Hardware Burn-in¶

This diagram provides a high-level description of burnin.

burnin image

What Is Hardware Burn-in?¶

Hardware burn-in is the process of subjecting newly provisioned servers to sustained, intensive workloads before they are placed into production service. The goal is to surface latent hardware defects — marginal memory modules, failing drives, overheating CPUs, or unreliable network adapters — while the machine is still under vendor warranty and before it carries production traffic. A server that passes burn-in has been demonstrated to be stable under load and thermally within spec, giving operators significantly higher confidence in its reliability.

Burn-in is particularly important in large-scale deployments where individual server acceptance testing is impractical. By automating the process through DRP, hundreds of machines can be burned in concurrently without manual intervention, and results are collected centrally for audit and disposition.

How DRP Orchestrates Burn-in¶

DRP drives burn-in as a workflow phase within the machine lifecycle, typically positioned after hardware configuration (RAID, BIOS, firmware) and before OS installation. The burn-in workflow uses the burnin content pack, which provides stages and tasks that run stress tools against CPU, memory, storage, and network subsystems.

The burn-in workflow runs inside Sledgehammer (the DRP discovery OS), which means the machine boots from the network and executes entirely in RAM. No disk state is modified during burn-in, allowing the same system to proceed to OS installation immediately after passing. The burn-in content pack tasks:

Stress the CPU — run multi-threaded compute workloads at 100% utilization for a configurable duration to detect thermal throttling, core failures, and clock instability.
Test memory — run memory test passes (typically memtest or a kernel-based stress tool) to identify bit errors, address line failures, and ECC correction rates.
Exercise storage — run sequential and random read/write patterns against all detected drives to identify high error rates or failing sectors.

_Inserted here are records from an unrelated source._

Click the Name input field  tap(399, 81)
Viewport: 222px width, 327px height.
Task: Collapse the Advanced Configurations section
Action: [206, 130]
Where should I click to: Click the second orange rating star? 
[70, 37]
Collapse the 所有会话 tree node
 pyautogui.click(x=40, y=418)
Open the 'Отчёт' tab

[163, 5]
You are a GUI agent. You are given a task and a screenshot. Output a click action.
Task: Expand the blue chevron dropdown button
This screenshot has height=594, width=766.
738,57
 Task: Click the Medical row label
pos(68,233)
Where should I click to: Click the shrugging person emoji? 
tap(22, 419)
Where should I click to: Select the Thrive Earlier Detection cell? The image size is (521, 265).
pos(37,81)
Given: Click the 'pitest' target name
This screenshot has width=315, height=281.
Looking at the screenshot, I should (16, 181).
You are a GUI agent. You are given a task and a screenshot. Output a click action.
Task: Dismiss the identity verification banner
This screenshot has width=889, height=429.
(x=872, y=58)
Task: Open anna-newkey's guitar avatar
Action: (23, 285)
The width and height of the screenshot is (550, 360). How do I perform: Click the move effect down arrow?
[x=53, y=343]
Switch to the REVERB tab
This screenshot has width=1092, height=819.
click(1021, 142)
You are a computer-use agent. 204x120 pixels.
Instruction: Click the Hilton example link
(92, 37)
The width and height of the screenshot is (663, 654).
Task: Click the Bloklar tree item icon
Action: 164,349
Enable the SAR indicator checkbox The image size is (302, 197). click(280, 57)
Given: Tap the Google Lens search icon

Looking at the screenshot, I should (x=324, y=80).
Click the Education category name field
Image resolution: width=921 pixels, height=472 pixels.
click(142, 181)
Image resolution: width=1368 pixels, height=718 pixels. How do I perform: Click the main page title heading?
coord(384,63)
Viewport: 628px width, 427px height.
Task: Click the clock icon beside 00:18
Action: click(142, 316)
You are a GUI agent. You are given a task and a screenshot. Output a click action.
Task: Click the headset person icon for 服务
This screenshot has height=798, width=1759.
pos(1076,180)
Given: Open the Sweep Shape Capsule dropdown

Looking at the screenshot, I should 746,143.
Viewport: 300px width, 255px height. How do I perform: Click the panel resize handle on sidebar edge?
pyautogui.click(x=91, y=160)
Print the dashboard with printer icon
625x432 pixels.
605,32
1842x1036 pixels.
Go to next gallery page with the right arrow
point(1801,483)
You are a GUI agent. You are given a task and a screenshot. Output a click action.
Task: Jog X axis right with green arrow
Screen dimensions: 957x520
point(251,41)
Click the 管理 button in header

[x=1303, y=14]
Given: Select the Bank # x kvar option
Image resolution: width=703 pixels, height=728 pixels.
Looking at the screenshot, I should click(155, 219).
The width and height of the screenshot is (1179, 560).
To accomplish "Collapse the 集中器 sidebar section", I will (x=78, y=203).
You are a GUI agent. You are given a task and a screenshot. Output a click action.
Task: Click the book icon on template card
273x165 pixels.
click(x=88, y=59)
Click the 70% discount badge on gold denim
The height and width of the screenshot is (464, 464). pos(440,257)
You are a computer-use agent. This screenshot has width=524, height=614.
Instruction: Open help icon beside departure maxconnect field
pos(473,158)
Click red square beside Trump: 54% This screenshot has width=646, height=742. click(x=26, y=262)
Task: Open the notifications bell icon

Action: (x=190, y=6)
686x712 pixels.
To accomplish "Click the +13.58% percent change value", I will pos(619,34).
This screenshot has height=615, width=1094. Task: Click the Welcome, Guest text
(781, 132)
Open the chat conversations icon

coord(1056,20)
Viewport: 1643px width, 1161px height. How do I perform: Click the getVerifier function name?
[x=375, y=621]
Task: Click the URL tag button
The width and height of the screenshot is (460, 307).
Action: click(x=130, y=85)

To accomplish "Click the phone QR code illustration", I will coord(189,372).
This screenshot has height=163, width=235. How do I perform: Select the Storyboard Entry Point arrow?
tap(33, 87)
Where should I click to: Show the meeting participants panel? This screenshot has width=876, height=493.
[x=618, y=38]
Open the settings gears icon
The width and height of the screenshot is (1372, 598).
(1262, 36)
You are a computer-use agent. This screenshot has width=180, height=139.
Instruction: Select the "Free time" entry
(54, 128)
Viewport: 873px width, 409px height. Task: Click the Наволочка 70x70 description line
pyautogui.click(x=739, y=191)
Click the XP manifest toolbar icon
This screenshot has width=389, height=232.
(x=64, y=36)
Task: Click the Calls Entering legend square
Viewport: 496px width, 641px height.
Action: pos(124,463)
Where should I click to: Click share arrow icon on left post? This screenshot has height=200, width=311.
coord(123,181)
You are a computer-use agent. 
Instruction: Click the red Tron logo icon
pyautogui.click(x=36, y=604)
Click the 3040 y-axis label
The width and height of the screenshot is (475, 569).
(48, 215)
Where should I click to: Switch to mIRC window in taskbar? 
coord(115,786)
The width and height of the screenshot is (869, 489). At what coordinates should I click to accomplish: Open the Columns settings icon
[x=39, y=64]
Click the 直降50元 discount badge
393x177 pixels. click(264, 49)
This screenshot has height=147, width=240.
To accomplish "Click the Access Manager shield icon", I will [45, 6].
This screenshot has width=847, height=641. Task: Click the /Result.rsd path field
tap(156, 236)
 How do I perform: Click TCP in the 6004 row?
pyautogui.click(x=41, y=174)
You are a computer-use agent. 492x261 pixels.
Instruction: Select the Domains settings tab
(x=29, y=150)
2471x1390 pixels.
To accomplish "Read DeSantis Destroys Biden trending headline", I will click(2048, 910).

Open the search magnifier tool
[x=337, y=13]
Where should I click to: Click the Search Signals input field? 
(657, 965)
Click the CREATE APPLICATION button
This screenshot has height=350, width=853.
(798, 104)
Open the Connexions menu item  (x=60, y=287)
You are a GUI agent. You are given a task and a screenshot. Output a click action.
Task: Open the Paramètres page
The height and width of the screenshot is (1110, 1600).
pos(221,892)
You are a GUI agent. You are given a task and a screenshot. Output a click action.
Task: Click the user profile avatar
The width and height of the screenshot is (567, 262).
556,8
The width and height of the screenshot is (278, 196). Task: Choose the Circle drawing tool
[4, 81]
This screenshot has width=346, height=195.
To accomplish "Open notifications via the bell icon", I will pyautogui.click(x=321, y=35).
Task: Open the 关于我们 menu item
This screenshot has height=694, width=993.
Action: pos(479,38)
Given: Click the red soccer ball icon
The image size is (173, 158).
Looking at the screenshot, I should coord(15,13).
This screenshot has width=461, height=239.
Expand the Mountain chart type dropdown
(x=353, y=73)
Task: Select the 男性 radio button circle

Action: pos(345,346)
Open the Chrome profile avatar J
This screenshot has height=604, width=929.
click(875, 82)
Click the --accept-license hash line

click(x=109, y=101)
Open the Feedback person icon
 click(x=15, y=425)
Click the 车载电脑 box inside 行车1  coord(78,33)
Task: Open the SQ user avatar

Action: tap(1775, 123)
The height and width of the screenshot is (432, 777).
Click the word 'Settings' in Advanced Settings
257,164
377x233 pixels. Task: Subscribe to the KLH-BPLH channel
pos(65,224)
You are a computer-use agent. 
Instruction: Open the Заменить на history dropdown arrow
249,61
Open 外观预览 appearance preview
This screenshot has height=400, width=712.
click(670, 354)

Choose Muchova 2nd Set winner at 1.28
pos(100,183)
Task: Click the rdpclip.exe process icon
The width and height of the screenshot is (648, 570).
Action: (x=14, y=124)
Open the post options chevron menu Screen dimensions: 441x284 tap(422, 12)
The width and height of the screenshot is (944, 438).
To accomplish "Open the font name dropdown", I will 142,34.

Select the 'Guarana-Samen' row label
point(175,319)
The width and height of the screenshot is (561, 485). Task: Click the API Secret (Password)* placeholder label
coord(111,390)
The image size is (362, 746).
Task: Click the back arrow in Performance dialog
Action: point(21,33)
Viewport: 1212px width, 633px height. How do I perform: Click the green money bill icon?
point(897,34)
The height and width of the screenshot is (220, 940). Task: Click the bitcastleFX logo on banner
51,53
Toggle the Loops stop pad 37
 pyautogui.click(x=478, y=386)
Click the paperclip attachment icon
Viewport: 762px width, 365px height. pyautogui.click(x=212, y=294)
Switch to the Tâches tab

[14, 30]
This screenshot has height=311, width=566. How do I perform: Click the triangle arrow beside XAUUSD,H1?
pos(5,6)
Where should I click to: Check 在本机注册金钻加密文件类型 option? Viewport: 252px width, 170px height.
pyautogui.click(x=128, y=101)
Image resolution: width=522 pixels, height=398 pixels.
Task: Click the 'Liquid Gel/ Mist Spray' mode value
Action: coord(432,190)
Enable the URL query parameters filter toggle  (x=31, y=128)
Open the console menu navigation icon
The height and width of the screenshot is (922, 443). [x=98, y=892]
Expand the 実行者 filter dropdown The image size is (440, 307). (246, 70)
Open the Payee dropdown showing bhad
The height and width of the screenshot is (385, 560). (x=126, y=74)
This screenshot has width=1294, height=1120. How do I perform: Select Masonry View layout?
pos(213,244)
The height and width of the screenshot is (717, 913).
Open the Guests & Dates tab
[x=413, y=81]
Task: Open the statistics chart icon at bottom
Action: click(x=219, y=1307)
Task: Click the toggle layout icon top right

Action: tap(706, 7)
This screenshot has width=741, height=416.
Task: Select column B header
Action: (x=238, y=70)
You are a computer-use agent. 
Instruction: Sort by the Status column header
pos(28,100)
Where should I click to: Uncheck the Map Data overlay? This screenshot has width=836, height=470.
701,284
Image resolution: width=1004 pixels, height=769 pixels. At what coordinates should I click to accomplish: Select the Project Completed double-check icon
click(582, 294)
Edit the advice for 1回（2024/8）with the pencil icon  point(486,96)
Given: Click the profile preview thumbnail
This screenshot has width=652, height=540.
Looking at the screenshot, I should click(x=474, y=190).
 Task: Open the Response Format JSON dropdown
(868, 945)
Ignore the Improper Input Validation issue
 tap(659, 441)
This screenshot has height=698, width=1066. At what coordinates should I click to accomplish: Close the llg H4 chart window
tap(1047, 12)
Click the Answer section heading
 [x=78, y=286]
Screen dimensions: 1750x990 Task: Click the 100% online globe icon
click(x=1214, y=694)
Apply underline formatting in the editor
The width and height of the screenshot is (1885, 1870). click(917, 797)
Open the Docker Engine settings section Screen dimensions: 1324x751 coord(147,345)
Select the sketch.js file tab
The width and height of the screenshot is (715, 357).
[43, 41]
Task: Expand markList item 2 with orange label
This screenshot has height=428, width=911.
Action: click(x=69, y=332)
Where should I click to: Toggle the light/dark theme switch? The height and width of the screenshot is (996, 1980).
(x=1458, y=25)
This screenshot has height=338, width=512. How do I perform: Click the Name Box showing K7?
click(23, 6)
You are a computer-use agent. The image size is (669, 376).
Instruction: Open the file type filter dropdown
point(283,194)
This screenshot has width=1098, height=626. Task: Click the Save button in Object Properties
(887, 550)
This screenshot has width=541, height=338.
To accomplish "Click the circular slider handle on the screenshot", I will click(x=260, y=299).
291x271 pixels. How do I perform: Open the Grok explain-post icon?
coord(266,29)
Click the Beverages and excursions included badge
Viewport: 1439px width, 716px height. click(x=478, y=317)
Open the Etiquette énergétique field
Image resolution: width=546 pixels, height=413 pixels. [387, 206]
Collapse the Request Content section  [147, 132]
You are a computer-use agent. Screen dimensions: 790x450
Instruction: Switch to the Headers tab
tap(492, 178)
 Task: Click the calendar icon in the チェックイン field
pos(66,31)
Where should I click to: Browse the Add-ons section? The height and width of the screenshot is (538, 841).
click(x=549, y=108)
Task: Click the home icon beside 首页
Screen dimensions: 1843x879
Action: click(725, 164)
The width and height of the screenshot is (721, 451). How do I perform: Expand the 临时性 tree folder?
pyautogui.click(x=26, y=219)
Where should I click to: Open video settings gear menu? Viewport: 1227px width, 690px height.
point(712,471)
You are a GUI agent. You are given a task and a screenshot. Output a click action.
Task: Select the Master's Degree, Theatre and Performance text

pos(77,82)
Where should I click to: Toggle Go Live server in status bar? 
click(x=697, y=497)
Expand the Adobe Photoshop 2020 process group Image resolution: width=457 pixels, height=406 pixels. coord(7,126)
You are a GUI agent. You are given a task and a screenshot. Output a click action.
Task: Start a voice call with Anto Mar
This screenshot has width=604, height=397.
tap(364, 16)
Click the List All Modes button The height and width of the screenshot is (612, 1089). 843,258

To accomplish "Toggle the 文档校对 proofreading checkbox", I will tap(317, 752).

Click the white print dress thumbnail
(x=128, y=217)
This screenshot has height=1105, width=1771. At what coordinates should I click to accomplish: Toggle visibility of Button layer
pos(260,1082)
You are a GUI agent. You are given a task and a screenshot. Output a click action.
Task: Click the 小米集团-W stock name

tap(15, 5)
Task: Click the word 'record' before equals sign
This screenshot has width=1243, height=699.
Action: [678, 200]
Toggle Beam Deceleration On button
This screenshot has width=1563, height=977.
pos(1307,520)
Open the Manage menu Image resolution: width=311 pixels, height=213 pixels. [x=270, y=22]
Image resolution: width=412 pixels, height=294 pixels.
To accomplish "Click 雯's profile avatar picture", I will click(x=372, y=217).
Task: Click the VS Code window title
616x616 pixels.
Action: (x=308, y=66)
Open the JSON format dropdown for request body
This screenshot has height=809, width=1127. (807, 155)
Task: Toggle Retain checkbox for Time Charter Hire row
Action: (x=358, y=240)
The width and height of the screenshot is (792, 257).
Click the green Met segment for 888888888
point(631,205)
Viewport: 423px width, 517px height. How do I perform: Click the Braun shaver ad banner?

Pass/Fail Criteria and Result Collection¶

Each burn-in task records its results as DRP parameters on the Machine object. Pass/fail thresholds — duration, error rate limits, minimum throughput — are configurable via parameters and can be set at the machine, profile, or global level. This allows different hardware classes to have different acceptance criteria (for example, storage-optimized nodes may have stricter disk requirements).

When a machine fails a burn-in test, the task exits with a failure code that stops the workflow and marks the machine as failed and not runnable. The failure reason is recorded in the job log and as a parameter on the Machine object. Operators can then inspect the machine, replace hardware, and re-run the burn-in workflow without re-running the earlier hardware configuration stages — the parameter flags that track completion of each phase ensure idempotent re-execution.

Machines that pass all burn-in tests have their workflow advanced to the OS installation phase. The burn-in results remain attached to the Machine object as a historical record, accessible via the DRP API and portal.